··· DATA
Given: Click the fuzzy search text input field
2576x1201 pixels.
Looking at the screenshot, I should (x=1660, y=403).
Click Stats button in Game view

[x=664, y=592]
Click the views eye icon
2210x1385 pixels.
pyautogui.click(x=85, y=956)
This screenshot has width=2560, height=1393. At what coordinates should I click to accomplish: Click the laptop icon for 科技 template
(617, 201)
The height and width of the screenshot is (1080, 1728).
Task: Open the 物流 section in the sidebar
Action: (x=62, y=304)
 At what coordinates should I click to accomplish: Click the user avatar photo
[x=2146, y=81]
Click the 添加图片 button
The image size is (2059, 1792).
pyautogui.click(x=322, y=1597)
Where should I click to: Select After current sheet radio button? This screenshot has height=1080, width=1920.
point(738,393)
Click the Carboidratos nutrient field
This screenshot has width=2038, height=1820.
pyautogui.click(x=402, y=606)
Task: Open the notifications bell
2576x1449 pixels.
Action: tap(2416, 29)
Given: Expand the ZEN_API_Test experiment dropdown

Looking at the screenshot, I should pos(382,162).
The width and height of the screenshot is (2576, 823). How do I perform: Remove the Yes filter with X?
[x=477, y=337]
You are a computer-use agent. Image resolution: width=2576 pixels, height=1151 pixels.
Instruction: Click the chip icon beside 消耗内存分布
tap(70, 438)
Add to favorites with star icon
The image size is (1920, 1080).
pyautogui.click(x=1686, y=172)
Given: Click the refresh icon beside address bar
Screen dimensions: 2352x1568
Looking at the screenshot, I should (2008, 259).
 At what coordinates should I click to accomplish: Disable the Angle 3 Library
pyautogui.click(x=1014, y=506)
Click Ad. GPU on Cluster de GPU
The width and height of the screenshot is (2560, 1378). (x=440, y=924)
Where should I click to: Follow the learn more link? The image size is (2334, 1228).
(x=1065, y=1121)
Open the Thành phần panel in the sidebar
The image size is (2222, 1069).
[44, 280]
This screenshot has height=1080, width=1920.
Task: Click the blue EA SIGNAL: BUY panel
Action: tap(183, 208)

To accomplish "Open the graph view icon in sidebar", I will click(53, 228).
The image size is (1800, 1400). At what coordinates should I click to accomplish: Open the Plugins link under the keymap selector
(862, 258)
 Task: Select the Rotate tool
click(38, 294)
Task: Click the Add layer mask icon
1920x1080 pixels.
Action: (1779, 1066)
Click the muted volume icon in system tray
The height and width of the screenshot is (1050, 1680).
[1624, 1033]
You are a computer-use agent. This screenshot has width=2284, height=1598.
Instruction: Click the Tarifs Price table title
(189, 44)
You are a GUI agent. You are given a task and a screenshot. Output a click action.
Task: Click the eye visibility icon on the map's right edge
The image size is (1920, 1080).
······
In this exercise, the data above is to be printed exactly.

▶ [EXPECTED ANSWER]
Given: Click the fuzzy search text input field
2576x1201 pixels.
Looking at the screenshot, I should (x=1660, y=403).
Click Stats button in Game view

[x=664, y=592]
Click the views eye icon
2210x1385 pixels.
pyautogui.click(x=85, y=956)
This screenshot has width=2560, height=1393. At what coordinates should I click to accomplish: Click the laptop icon for 科技 template
(617, 201)
The height and width of the screenshot is (1080, 1728).
Task: Open the 物流 section in the sidebar
Action: (x=62, y=304)
 At what coordinates should I click to accomplish: Click the user avatar photo
[x=2146, y=81]
Click the 添加图片 button
The image size is (2059, 1792).
pyautogui.click(x=322, y=1597)
Where should I click to: Select After current sheet radio button? This screenshot has height=1080, width=1920.
point(738,393)
Click the Carboidratos nutrient field
This screenshot has width=2038, height=1820.
pyautogui.click(x=402, y=606)
Task: Open the notifications bell
2576x1449 pixels.
Action: tap(2416, 29)
Given: Expand the ZEN_API_Test experiment dropdown

Looking at the screenshot, I should pos(382,162).
The width and height of the screenshot is (2576, 823). How do I perform: Remove the Yes filter with X?
[x=477, y=337]
You are a computer-use agent. Image resolution: width=2576 pixels, height=1151 pixels.
Instruction: Click the chip icon beside 消耗内存分布
tap(70, 438)
Add to favorites with star icon
The image size is (1920, 1080).
pyautogui.click(x=1686, y=172)
Given: Click the refresh icon beside address bar
Screen dimensions: 2352x1568
Looking at the screenshot, I should (2008, 259).
 At what coordinates should I click to accomplish: Disable the Angle 3 Library
pyautogui.click(x=1014, y=506)
Click Ad. GPU on Cluster de GPU
The width and height of the screenshot is (2560, 1378). (x=440, y=924)
Where should I click to: Follow the learn more link? The image size is (2334, 1228).
(x=1065, y=1121)
Open the Thành phần panel in the sidebar
The image size is (2222, 1069).
[44, 280]
This screenshot has height=1080, width=1920.
Task: Click the blue EA SIGNAL: BUY panel
Action: tap(183, 208)

To accomplish "Open the graph view icon in sidebar", I will click(53, 228).
The image size is (1800, 1400). At what coordinates should I click to accomplish: Open the Plugins link under the keymap selector
(862, 258)
 Task: Select the Rotate tool
click(38, 294)
Task: Click the Add layer mask icon
1920x1080 pixels.
Action: (1779, 1066)
Click the muted volume icon in system tray
The height and width of the screenshot is (1050, 1680).
[1624, 1033]
You are a computer-use agent. This screenshot has width=2284, height=1598.
Instruction: Click the Tarifs Price table title
(189, 44)
You are a GUI agent. You are given a task and a screenshot. Output a click action.
Task: Click the eye visibility icon on the map's right edge
The image size is (1920, 1080).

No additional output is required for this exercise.